Menteri Kelautan dan Perikanan Susi Pudjiastuti bertemu dengan Ilya Shestakov, Kepala Badan Federal Perikanan Republik Federasi Rusia.

Pertemuan dilaksanakan pukul 13.00 waktu setempat atau pukul 17.00 WIB di Hotel Radisson Paradise Sochi, Rusia. Pertemuan ini merupakan bagian dari keterlibatan Indonesia dalam KTT Asean Rusia yang berlangsung 19-20 Mei 2016.

Satu isu terpenting yang akan dibicarakan adalah pembukaan kembali Unit Pengolahan Ikan (UPI) Indonesia yang pada 2013 dibatalkan Rusia. UPI adalah lembaga pengekspor ikan yang semua produknya harus memenuhi standar sekuriti dan kesehatan negara tujuan.

Sebanyak 167 nomor registrasi UPI dibatalkan. “Alasannya, ikan Indonesia mengandung merkuri, logam berat, dan mikroorganisme patogen,” kata Muhammad Zulfikar Mochtar, Kepala Badan Penelitian dan Pengembangan Kelautan dan Perikanan.
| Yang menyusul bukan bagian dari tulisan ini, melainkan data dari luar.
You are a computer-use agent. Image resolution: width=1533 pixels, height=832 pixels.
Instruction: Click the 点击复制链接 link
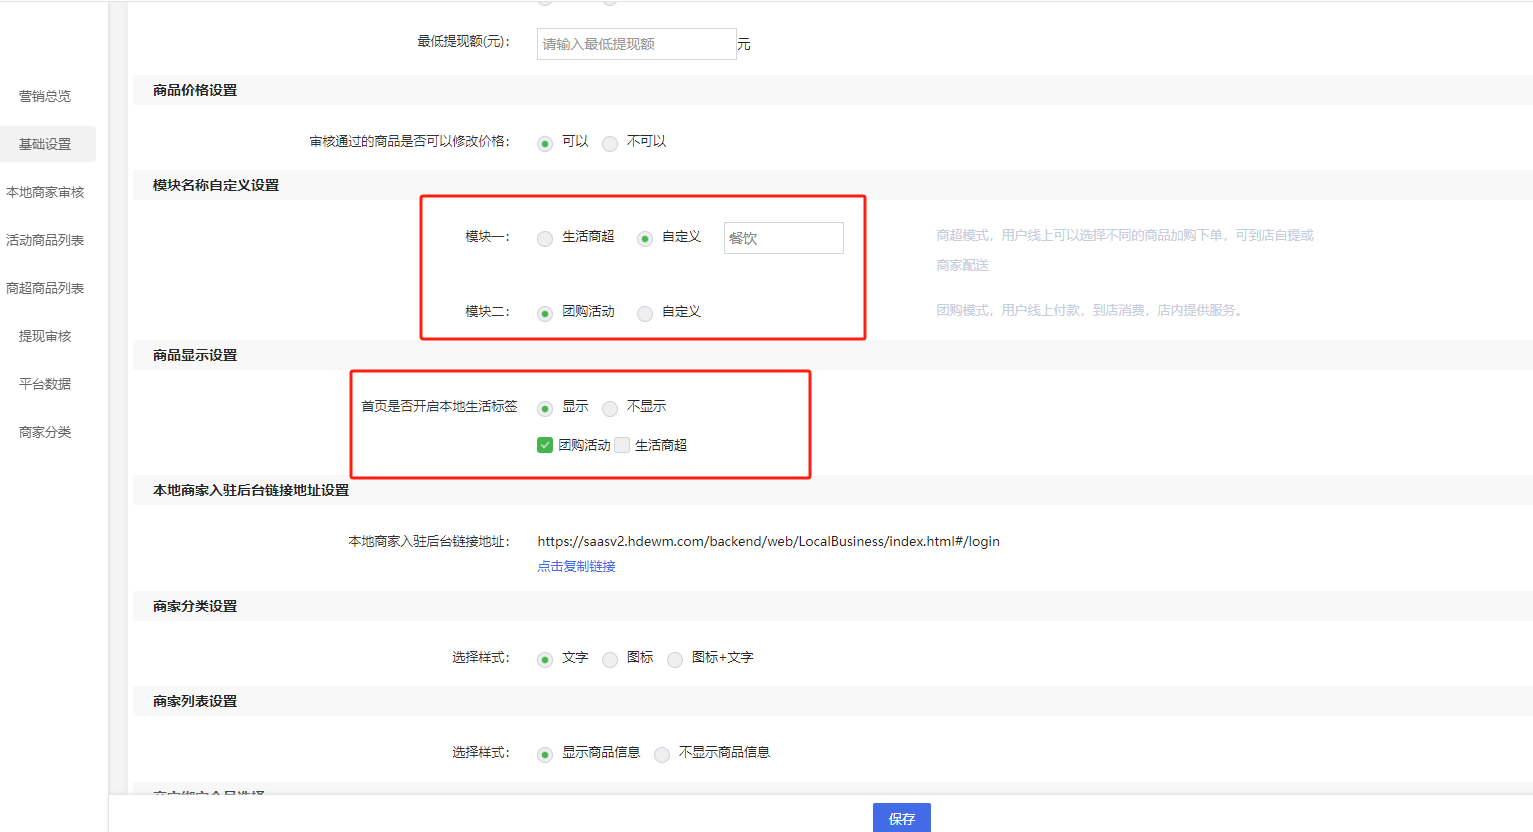[x=576, y=566]
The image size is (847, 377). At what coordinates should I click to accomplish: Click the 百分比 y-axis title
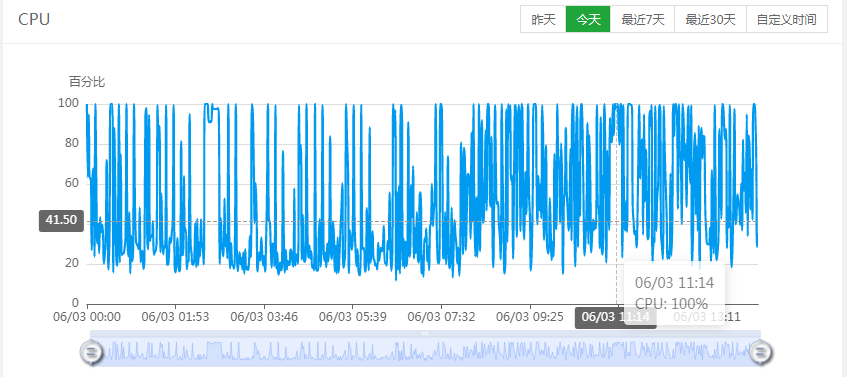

Setahun kemudian, 15 UPI dibuka kembali dan diizinkan mengekspor ikan ke Rusia. Saat ini Indonesia ingin menambah sebelas UPI lagi.

Lewat pertemuan bilateral ini, pemerintah Indonesia ingin mengembalikan kinerja ekspornya yang melorot tajam. Pada 2013, ekspor ikan Indonesia sebesar US$ 44,4 juta. Setahun kemudian, jatuh menjadi US$ 7,6 juta. Pada 2015, ekspor ikan naik sedikit menjadi US$ 13,8 juta.

Dengan kesepakatan ini, Indonesia membuka pintu kepada pemerintah Rusia untuk melakukan inspeksi bersama guna mengecek kualitas ikan Indonesia.

Rusia menjadi pasar penting bagi produk perikanan Indonesia. Di kawasan Eropa Tengah dan Timur, Rusia merupakan pasar nomor satu. Rusia juga menjadi pintu masuk Indonesia untuk perdagangan ke negara-negara Euro Asia, yakni Belarus, Kazakstan, Armenia, dan Kirgistan.